Wirtschaftsforum: Mit welchen Innovationen beschäftigt sich die Classic Unternehmensgruppe derzeit?
Pablo Schumm: Wir werden die Usability unserer Objekte noch weiter verbessern – beispielsweise mit einer Lösung, mit der die Gemeinschaftsräume in unseren Studentenapartments einfach per App gebucht werden können. Auch die Hausverwaltung soll technologisch noch nahtloser integriert werden. Zudem möchten wir noch attraktivere Sportangebote in den Objekten schaffen. Als wegweisend betrachten wir dabei unser my-room-active-Konzept, das wir in München umgesetzt haben. Darüber hinaus sehen wir attraktive Möglichkeiten, um uns perspektivisch auch über Deutschland hinaus zu engagieren – in der Schweiz betreiben wir beispielsweise bereits ein eigenes Unternehmen. Aber auch in anderen europäischen Ländern sehen wir eine starke Nachfrage nach deutschen Baustandards, mit denen wir dort nachhaltig überzeugen könnten.
Wirtschaftsforum: Was könnte man derweil in Deutschland tun, damit mehr dringend benötigter Wohnraum geschaffen werden kann?

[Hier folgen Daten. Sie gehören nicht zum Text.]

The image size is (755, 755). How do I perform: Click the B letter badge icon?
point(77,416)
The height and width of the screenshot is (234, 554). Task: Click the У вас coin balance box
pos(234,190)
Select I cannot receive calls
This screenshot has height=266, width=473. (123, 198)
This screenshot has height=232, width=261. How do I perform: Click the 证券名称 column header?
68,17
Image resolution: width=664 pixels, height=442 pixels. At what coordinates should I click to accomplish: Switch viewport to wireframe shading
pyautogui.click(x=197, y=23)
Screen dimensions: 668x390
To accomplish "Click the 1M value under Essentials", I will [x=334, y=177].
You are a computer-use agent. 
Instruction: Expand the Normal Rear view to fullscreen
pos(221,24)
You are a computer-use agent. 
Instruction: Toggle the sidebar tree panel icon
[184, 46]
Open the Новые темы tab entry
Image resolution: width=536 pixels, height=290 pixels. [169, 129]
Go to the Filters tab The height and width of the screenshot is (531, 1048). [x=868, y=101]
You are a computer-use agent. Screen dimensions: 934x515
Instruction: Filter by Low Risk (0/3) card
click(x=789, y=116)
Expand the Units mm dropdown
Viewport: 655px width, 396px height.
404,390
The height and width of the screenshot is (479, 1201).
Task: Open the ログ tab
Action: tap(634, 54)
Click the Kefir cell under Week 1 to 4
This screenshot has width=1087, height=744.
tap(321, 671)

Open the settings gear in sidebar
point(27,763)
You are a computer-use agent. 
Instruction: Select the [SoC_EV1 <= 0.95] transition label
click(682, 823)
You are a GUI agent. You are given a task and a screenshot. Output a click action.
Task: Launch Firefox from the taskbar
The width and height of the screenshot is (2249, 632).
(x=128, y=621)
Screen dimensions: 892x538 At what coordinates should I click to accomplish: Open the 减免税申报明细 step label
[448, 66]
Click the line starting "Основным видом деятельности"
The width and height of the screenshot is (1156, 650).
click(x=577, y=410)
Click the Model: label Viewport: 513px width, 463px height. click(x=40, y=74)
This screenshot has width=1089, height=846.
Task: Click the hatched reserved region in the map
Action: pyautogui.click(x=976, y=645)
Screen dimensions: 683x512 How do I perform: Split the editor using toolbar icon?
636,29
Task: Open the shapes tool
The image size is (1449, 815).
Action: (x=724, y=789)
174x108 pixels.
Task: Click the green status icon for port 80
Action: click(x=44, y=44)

Pablo Schumm: Die vielfältigen Vorschriften und die langwierigen Genehmigungsprozesse verzögern und verteuern Bauprojekte leider weiterhin spürbar. Der Bauturbo der Bundesregierung ist ein sinnvoller Ansatz, um diesem Problem zu begegnen – doch er muss von den Kommunen dann auch umgesetzt werden. Das ist aber leider noch nicht in jeder Stadt angekommen. Wir erleben immer wieder, wie von der Verwaltung an jahrzehntealten Bebauungsplänen festgehalten wird, die zu den heutigen Anforderungen überhaupt nicht mehr passen – mit dem Ergebnis, dass ungenutzte Grundstücke, auf denen Hunderte Wohneinheiten entstehen könnten, weiter brach liegen. Das sind vertane Chancen.